Study Identifies 40 New Mutations That Cause Acute Intermittent Porphyria
Forty previously unreported mutations in the HMBSÂ gene have been identified and found to be associated with the development of acute intermittent porphyria.
Researchers at the Icahn School of Medicine at Mount Sinai, New York, described the mutations in the study “Identification and characterization of 40 novel hydroxymethylbilane synthase mutations that cause acute intermittent porphyria,” which was published in the Journal of Inherited Metabolic Disease.
Acute intermittent porphyria (AIP) is the most common of the four types of acute porphyrias. It is caused by mutations in the gene that provides instruction to make the hydroxymethylbilane synthase, or HMBS, enzyme. These mutations often make the enzyme unable to carry out its normal function of helping to make heme, a molecule that helps red blood cells carry oxygen.
More than 90% of people with AIP are asymptomatic, meaning they never show signs of the disease.
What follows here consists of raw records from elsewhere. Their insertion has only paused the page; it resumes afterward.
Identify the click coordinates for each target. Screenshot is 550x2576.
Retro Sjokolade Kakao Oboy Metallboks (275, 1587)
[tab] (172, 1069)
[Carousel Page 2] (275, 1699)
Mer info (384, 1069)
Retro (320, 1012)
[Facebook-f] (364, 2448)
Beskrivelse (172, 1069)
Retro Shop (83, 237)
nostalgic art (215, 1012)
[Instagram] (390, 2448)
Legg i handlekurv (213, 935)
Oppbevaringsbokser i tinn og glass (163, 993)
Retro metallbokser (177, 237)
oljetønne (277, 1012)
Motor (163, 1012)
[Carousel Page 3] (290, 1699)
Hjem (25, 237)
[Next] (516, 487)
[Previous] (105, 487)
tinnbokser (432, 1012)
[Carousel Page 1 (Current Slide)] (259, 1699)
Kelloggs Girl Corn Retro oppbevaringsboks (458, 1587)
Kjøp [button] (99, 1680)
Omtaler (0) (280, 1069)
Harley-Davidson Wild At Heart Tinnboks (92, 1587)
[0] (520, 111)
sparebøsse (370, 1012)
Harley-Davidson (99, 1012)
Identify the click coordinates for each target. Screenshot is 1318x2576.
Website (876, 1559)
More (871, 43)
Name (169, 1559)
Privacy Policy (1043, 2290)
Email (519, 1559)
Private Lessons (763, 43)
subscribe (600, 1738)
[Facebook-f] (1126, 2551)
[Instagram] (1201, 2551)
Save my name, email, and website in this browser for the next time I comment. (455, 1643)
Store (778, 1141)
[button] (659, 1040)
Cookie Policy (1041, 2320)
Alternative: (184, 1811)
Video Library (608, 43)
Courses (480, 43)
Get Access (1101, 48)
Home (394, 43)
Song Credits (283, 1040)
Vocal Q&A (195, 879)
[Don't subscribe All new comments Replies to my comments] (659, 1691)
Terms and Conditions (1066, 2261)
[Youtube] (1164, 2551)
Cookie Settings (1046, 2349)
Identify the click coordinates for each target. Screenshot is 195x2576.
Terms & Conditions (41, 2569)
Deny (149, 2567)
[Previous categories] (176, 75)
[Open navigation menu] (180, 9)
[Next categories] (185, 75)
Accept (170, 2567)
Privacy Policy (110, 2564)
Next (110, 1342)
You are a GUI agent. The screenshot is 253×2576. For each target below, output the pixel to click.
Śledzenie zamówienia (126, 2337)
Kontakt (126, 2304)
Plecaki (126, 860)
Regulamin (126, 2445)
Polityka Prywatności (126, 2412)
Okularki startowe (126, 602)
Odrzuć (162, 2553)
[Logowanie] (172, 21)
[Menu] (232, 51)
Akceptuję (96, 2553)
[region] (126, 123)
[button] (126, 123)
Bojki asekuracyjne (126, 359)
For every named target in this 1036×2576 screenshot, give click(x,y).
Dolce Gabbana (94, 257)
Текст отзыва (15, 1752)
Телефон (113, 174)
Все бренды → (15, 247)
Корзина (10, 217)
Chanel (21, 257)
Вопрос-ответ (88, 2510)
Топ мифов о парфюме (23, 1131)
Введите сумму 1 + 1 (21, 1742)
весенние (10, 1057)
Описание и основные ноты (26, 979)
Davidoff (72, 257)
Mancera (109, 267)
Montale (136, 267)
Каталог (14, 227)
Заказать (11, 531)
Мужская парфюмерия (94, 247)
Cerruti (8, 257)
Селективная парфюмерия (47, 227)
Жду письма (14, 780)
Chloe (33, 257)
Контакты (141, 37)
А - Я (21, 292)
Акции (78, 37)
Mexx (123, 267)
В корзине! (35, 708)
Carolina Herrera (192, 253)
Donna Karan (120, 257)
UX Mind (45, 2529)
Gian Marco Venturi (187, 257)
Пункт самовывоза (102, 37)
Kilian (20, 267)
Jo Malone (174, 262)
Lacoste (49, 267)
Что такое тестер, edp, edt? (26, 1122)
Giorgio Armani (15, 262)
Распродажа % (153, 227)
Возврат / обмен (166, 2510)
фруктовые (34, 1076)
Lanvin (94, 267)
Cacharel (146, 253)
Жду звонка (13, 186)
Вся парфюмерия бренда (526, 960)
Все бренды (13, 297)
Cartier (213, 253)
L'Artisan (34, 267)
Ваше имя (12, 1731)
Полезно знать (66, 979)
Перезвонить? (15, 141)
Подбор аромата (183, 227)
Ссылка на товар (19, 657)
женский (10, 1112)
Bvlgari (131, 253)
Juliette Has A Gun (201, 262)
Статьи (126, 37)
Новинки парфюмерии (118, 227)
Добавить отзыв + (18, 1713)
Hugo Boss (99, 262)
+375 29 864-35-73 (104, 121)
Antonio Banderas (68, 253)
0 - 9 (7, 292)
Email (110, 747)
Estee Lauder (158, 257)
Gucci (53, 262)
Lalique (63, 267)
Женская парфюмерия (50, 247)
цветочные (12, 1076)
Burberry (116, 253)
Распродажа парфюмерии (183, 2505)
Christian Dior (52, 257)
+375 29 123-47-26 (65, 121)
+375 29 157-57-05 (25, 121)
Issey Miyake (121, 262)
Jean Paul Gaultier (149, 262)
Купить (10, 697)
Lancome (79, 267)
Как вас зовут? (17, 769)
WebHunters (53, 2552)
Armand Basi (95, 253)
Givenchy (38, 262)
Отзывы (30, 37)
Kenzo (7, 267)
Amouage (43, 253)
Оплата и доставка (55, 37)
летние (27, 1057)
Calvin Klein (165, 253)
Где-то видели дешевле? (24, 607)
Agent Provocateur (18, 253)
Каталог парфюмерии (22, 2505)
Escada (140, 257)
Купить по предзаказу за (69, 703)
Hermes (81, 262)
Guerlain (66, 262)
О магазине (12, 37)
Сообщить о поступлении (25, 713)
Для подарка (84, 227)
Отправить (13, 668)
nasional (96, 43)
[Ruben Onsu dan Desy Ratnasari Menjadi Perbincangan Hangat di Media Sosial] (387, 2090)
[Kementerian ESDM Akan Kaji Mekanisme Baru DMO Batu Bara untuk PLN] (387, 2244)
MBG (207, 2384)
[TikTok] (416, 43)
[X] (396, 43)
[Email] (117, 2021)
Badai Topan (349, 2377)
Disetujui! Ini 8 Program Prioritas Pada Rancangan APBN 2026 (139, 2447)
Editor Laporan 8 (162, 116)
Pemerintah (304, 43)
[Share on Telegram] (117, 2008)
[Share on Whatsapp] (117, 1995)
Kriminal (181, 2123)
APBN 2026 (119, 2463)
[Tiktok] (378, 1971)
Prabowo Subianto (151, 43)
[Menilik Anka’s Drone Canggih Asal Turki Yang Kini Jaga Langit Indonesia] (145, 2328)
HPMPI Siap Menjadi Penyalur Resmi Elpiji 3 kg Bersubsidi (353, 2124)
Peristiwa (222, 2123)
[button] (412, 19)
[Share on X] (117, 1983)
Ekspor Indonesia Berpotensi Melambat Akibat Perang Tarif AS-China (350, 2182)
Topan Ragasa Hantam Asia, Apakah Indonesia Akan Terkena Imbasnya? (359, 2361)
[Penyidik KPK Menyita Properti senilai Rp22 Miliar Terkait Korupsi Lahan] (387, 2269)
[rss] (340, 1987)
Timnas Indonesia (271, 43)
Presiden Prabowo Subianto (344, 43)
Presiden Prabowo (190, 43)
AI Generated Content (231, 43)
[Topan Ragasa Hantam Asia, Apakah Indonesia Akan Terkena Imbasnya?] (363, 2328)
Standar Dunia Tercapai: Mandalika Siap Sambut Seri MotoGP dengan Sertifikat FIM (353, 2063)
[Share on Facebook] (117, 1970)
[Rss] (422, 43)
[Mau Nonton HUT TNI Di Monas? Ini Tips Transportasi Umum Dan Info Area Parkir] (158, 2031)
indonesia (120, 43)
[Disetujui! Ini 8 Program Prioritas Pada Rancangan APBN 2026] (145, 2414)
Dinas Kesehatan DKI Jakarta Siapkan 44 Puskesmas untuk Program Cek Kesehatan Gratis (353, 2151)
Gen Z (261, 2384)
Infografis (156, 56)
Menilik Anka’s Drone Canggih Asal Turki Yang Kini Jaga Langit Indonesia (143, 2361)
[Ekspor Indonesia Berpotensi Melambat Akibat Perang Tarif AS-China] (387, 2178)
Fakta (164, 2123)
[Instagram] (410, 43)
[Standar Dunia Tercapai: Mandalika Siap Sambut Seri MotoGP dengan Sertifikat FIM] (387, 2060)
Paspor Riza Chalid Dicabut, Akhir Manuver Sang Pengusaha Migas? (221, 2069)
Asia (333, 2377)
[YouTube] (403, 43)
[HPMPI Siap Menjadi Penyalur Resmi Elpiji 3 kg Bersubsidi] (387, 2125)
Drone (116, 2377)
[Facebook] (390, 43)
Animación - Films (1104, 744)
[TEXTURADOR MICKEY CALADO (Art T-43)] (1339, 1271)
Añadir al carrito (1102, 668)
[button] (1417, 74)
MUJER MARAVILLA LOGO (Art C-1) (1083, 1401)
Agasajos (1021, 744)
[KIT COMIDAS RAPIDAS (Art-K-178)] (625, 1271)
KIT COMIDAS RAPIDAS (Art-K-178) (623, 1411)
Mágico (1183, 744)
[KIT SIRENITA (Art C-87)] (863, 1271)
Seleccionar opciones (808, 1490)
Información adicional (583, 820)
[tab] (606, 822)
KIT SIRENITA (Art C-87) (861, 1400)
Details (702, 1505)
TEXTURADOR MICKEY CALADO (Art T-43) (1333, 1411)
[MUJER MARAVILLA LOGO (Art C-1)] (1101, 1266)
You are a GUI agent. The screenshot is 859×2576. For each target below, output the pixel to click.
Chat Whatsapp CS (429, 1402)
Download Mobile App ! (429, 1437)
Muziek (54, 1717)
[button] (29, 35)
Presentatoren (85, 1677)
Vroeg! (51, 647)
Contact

However, some patients may experience acute attacks that characterize the disease, which can result in abdominal pain, constipation, seizures, muscle weakness, high blood pressure, and elevated heart rate.
Genetic testing is crucial for diagnosis. Not only can this identify the problem in people with symptoms, it can allow asymptomatic individuals to be aware of the risks and the chance they will pass the mutated gene to their children.
To date, more than 400 AIP-causing mutations have been identified. In this new study, researchers report on 40 more.
The mutations were found in 43 unrelated individuals who, after experiencing symptoms typical of AIP, had blood samples taken and had porphyria-related genes analyzed.
Most (28) of the mutations were predicted to severely impact the protein, changing its DNA sequence in such a way that the whole gene could not be properly read. These changes included premature stop signals (nonsense mutations), insertions and deletions that cause a frameshift of the sequence, and mutations that change how the gene is spliced (rearranged for making the protein).
Eleven mutations were missense, meaning they changed only one amino acid in the protein produced. There also was one deletion that did not cause a frameshift. The researchers used molecular tests to characterize these variants a little further, since the mechanism by which they prevent the protein from working was not fully clear.
HMBS proteins carrying each one of these mutations, with the exception of one mutation, were found to have significantly reduced activity — about less than 5% that of the non-mutated HMBS version. The exception, a mutation identified as p.A347P, had about half the activity of the non-mutated protein, but further tests revealed this mutation made the protein less stable.
Further characterization of these proteins revealed that the way they “broke” the protein depended on where the mutation appeared in the three-dimensional structure of the protein.
Specifically, mutations that changed the active pocket of HMBS — the portion responsible for doing the enzyme’s job — prevented it from working by directly changing it. In contrast, mutations on the outside of the protein appeared to reduce the activity of HMBS by making it less stable so that it  degraded rapidly.
“These studies facilitated the molecular diagnoses of AIP family members and further expanded the molecular heterogeneity of this acute hepatic porphyria,” researchers wrote.